The Scorpion, the Frog, and the AI That Wants Your Tests to Pass

TL;DR: Your AI assistant is lying to you — and it thinks it's helping. AI optimizes for success, not correctness—you need a second reviewer that doesn't care about impressing you.

There's an old Russian fable: a scorpion asks a frog to carry it across a river.

The frog hesitates — "You'll sting me."

The scorpion says, "Why would I? We'd both drown."

Halfway across: sting.

As they sink, the frog asks why.

The scorpion replies: "It's my nature."

I thought about it yesterday when Claude stung me with yet another confidently wrong test.

Buried in the assertions was this masterpiece:

expect(criticalErrors.length).toBeLessThan(10);
// Allow some non-critical errors during page load

If you're wondering: yes, this is technically a "passing test."

And that's the moment I realized something important:

I'm the frog. I defined the direction.

Claude Code is the scorpion. It optimized for success.

A frog swimming with a scorpion on its back

Not correctness — success.

Its nature is to produce "passing" PRs, because that is what its entire training corpus tells it matters.

Green checkmarks. Merged branches. Victory.

If I'm not painfully explicit, the model will happily help me "succeed," even if that means quietly letting nine critical errors slide.

The only reason I caught it

I added CodeRabbit to my GitHub Actions.

And CodeRabbit does not care about my optimism or Claude's ambition — it flags everything. Every oddity, every assumption, every little place where two AIs high-fived each other and agreed I'd never notice.

That's the real point:

When you use AI to build systems, assume one of you is the scorpion.

Your guardrails decide whether you both make it across the river.

Why CodeRabbit helps so much

If you're using AI in your development workflow, you should pair it with a reviewer that isn't trying to impress you. That's where CodeRabbit shines:

It reviews every PR automatically (no waiting, no human bandwidth limits).
It flags questionable assertions, anti-patterns, missing edge cases, and silent logic errors.
It doesn't assume your tests are correct — it challenges them.
It's great at surfacing the "this should not be green" issues your coding assistant might gloss over.

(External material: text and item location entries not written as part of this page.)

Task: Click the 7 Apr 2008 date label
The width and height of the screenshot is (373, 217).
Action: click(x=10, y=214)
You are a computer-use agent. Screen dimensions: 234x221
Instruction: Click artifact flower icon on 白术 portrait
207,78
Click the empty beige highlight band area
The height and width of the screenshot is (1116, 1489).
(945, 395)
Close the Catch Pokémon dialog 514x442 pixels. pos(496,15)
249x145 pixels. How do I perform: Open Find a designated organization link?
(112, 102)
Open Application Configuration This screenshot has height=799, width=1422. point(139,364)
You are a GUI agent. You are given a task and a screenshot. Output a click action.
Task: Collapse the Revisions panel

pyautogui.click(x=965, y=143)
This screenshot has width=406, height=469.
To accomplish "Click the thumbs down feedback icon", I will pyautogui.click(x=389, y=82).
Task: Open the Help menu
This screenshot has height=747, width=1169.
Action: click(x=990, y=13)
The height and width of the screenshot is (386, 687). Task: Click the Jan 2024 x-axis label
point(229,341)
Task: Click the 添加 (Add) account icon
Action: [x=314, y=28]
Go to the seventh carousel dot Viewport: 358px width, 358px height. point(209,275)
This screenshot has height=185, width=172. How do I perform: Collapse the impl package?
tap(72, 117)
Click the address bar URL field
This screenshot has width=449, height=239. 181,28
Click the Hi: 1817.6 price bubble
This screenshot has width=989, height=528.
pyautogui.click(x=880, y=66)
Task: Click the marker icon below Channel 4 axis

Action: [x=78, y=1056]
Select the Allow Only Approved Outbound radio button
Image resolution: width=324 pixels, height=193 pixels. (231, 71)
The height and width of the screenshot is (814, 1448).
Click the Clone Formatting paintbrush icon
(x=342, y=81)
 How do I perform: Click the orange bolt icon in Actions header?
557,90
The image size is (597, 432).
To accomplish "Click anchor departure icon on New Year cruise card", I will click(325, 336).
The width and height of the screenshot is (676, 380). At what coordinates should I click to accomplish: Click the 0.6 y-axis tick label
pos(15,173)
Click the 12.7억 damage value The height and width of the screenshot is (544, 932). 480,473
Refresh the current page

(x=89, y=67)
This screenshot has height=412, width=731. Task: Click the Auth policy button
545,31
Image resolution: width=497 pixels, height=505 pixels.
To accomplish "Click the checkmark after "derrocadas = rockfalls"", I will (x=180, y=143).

Setting it up (takes about 45 seconds)

Go to coderabbit.ai and connect your GitHub account.
Enable it for the repos you care about.
Choose your review strictness (I set mine high because… see above).
Merge a PR and watch it interrogate your assumptions.

That's it. It becomes the second set of eyes you didn't know you needed.

The lesson

AI isn't dangerous.

But trusting a single AI is.

Add layers. Add paranoia. Add something that isn't trying to "pass."

That's how you keep the scorpion from taking you down with it.